The relatively obscure Nazi tract Serpent’s Walk is far more than the novel it purports to be. (The book is published by National Vanguard Books, the publisher of The Turner Diaries, used as a blueprint by both Timothy McVeigh and company in the Oklahoma City Bombing and by the Nazi group The Order, which murdered Denver Talk show host Alan Berg.) The book entails Hitler’s SS going underground, putting together a huge capital organization and buying into the American opinion forming media preparatory for taking over the United States.
This broadcast analyzes the takeover of the American publishing industry by German corporations apparently connected to what Mr. Emory calls “the Underground Reich”. This takeover indicates that the Serpent’s Walk scenario is coming true — what educated Americans are going to know about the world, the Second World War, the Third Reich, the Holocaust, etc., will be coming from German corporations and what uneducated Americans are going to know about the world will come from educated Americans. The strategic importance of this takeover could not be exaggerated — it constitutes a profound loss of American national sovereignty. Imagine the United States permitting the Soviet Union to gain control of American publishing (and scientific and technical publishing in particular) during the Cold War. Unthinkable!

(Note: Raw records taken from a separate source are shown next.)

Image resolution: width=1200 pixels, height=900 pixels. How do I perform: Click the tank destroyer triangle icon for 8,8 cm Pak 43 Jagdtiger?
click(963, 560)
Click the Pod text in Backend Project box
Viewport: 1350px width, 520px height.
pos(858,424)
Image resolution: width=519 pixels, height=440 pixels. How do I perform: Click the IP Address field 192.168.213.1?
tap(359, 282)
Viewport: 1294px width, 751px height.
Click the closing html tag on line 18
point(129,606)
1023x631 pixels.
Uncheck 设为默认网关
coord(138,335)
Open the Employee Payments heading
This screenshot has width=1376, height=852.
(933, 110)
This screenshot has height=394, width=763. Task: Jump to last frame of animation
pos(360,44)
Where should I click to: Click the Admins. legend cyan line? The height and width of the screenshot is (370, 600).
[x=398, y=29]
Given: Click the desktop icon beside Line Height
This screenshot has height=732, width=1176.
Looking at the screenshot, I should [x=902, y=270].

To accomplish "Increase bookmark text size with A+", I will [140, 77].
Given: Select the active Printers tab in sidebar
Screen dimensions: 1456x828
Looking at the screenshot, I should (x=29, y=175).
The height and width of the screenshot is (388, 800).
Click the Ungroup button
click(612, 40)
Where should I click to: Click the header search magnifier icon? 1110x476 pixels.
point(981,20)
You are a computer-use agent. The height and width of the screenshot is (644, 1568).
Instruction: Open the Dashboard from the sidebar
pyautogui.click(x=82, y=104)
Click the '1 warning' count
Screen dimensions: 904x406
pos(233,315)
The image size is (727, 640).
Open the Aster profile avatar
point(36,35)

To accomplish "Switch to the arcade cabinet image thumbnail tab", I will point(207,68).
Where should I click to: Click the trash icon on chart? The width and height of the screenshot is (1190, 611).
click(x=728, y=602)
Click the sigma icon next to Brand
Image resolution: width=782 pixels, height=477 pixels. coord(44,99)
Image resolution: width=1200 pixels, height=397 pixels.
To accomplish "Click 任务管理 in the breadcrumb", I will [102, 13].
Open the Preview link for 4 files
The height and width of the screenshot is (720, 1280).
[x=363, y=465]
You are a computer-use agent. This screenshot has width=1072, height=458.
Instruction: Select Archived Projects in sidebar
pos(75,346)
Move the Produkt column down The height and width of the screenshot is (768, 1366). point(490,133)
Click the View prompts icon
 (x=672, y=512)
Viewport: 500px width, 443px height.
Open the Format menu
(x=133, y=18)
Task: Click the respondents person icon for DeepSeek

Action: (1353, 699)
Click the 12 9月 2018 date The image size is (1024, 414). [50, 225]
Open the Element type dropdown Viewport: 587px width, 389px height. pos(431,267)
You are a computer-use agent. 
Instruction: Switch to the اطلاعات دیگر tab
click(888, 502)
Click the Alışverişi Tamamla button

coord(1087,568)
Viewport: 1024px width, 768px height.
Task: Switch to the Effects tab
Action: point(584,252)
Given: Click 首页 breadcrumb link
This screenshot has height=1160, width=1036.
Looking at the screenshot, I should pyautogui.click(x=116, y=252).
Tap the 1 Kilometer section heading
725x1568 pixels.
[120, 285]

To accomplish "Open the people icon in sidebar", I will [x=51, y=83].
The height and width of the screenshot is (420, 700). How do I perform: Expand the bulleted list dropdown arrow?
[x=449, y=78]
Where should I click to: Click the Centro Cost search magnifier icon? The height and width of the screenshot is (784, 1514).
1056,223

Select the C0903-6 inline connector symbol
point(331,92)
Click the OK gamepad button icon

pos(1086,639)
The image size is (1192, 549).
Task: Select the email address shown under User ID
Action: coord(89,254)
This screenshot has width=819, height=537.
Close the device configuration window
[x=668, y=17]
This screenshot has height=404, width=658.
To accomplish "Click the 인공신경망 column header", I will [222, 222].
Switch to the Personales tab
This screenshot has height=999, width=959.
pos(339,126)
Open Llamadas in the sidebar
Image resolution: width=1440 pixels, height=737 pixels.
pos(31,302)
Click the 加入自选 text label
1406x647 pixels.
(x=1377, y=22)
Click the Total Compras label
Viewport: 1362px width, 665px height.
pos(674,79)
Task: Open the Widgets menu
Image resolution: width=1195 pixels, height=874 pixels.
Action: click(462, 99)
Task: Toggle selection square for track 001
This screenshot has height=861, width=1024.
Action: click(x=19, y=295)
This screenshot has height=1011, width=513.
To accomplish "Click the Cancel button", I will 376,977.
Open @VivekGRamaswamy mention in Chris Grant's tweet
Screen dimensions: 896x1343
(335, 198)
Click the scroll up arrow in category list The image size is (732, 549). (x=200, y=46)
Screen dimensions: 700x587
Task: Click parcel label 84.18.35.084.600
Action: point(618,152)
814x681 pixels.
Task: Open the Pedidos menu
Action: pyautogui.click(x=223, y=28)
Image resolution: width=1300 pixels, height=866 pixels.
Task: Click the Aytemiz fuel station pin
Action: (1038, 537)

Program highlights include: the Nazi past of the Bertelsmann (the largest English language publisher in the world), Bertelsmann’s apparent connections to the powerful German industrial firm Thyssen A.G. and (through the Thyssen firm) the remarkable and deadly Bormann Organization, which Mr. Emory believes will prove to be the decisive element in human affairs on this planet); the Third Reich tactic of giving apparently “anti-Nazi” pedigrees to those elements designated to serve in a post-war capacity; a review of Bertelsmann’s recent purchases in American publishing; discussion of the control of American technical and scientific publishing by European firms; and a review of the Nazi and SS connections of the Von Holzbrinck firm (which, along with Bertelsmann, controls American publishing.